Создание строки канонических заголовков

Чтобы построить часть CanonicalizedHeaders строки подписи, выполните следующие действия.

  1. Получите все заголовки для ресурса, который начинается с OCP-, включая заголовок OCP-Date .

  2. Преобразуйте все имена заголовков HTTP к нижнему регистру.

  3. Лексикографически отсортируйте заголовки по имени в порядке возрастания. Каждый заголовок может появляться в строке только один раз.

  4. Замените разрывные пробелы одинарным интервалом.

  5. Усеките все пробелы вокруг двоеточия в заголовке.

  6. Добавьте символ новой линии к каждому каноническому заголовку в полученном списке. Постройте строку CanonicalizedHeaders, объединив все заголовки в этом списке в одну строку.

Построение канонической строки ресурса

Часть строки подписи CanonicalizedResource представляет ресурс службы Batch, который является целевым для запроса. Любая часть строки CanonicalizedResource, выведенная из URI ресурса, должна быть кодирована точно так же, как в URI.

Учитывайте следующие правила для создания канонической строки ресурса.

  • Избегайте использования символа новой строки (\ n) в значениях параметров запроса. Если его необходимо использовать, убедитесь, что он не влияет на канонический формат строки ресурса.

  • Не используйте запятые в значениях параметра запроса.

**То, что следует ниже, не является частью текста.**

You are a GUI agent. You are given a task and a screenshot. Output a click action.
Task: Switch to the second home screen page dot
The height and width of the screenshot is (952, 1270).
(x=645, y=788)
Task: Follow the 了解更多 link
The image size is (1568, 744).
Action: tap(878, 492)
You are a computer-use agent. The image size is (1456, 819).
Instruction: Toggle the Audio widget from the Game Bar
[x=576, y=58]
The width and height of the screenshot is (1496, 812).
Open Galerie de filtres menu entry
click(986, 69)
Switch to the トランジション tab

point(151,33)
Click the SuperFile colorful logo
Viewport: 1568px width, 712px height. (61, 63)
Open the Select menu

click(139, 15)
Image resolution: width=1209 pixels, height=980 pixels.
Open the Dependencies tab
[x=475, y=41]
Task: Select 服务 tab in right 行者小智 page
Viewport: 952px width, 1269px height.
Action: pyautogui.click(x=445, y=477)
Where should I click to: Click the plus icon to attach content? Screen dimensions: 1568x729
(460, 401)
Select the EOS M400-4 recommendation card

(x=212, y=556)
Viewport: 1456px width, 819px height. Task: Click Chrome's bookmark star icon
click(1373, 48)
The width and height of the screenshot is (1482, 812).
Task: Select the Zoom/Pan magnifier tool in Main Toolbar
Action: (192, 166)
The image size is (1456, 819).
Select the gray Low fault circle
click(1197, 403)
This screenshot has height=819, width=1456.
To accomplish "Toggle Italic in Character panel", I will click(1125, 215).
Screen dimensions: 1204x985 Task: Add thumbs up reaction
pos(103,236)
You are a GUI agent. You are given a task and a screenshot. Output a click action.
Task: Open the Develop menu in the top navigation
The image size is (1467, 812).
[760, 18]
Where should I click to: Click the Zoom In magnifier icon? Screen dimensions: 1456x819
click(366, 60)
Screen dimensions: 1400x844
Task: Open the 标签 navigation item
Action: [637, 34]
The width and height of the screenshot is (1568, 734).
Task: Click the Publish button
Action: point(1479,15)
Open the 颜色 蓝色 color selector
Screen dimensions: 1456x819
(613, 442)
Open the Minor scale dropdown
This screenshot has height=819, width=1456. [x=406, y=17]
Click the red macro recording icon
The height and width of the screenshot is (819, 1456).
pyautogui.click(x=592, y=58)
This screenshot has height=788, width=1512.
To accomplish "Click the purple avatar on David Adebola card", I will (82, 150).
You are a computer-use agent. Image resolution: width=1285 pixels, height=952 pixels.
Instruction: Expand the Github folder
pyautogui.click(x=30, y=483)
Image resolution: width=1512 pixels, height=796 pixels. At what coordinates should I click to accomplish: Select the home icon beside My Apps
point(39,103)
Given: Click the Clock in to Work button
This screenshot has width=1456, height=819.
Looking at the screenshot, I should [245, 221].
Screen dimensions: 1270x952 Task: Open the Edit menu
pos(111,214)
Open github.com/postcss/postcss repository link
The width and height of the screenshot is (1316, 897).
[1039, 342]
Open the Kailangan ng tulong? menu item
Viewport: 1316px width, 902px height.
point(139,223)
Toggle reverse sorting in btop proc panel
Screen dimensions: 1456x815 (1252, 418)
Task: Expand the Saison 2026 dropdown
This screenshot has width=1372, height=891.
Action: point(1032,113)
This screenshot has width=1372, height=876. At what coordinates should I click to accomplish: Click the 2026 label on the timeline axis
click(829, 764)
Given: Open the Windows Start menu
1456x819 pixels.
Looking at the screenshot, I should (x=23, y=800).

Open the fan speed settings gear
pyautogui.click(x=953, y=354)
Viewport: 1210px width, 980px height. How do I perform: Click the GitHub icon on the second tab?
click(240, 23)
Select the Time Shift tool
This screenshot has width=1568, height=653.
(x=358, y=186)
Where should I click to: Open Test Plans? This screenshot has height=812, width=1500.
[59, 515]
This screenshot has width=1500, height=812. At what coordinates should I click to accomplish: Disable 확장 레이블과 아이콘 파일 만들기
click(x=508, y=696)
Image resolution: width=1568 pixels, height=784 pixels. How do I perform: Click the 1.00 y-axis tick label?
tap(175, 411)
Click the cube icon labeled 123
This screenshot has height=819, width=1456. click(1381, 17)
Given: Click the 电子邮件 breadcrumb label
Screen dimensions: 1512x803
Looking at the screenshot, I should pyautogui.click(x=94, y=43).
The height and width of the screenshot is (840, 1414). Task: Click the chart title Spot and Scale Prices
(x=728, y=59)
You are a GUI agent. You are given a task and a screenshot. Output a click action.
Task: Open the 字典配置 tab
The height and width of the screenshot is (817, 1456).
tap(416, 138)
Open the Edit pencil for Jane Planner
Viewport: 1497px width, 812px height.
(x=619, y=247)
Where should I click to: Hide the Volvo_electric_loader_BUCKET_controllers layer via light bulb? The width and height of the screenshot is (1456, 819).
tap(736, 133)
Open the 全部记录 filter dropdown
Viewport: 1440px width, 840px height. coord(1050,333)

Строку CanonicalizedResource можно построить следующим образом.

  1. Начните с косой черты ("/"), за которой следует имя учетной записи, которой принадлежит ресурс.

  2. Добавьте закодированный URI путь к ресурсу без параметров запроса.

  3. Получение всех параметров запроса в URI ресурса, включая параметр API-Version .

  4. Преобразуйте все имена параметров к нижнему регистру.

  5. Лексикографически отсортируйте параметры запроса по имени параметра по возрастанию.

  6. Закодируйте в URL имя параметра и значение для каждого запроса.

  7. Добавьте имя и значение каждого параметра запроса к строке в следующем формате, включая двоеточие (:) между именем и значением.

    parameter-name:parameter-value  
    
  8. Если параметр запроса имеет более одного значения, отсортируйте все значения лексикографически, а затем включите их в список с разделителями-запятыми:

    parameter-name:parameter-value-1,parameter-value-2,parameter-value-n  
    
  9. Добавляйте символ новой строки (\ n) после каждой пары «имя-значение».

Кодирование сигнатуры

Для кодирования сигнатуры вызовите алгоритм HMAC-SHA256 для строки сигнатуры в кодировке UTF-8 и закодируйте результат в Base64. Используйте следующий формат (показан как псевдокод):

Signature=Base64(HMAC-SHA256(UTF8(StringToSign)))  

Проверка подлинности с помощью Azure AD

Azure AD — многопользовательский облачный каталог и служба управления удостоверениями корпорации Майкрософт. Пакетная служба поддерживает проверку подлинности в Azure AD.

Примечание

Аутентификация с помощью Azure AD необходима только в том случае, если учетная запись пакетной службы настроена на выделение пулов в подписке пользователя. Параметр распределения пула доступен при создании новой учетной записи пакетной службы. Если ваша учетная запись настроена на выделение пулов в подписке, управляемой пакетной службой, то использовать Azure AD для проверки подлинности необязательно. Дополнительные сведения см. в разделе Пакетная поддержка виртуальной сети и пользовательских образов для пулов виртуальных машин.

Общие сведения о проверке подлинности запроса в Azure AD см. в справочнике по REST API Azure. Чтобы использовать Azure AD с пакетной службой, вам потребуются следующие конечные точки.

Конечная точка конечной точки Azure AD "Common":

https://login.microsoftonline.com/common

Конечная точка ресурсов для пакетной службы:

https://batch.core.windows.net/

Дополнительные сведения о регистрации приложения пакетной службы в Azure AD см. в статье Проверка подлинности в пакетных решениях с помощью Active Directory.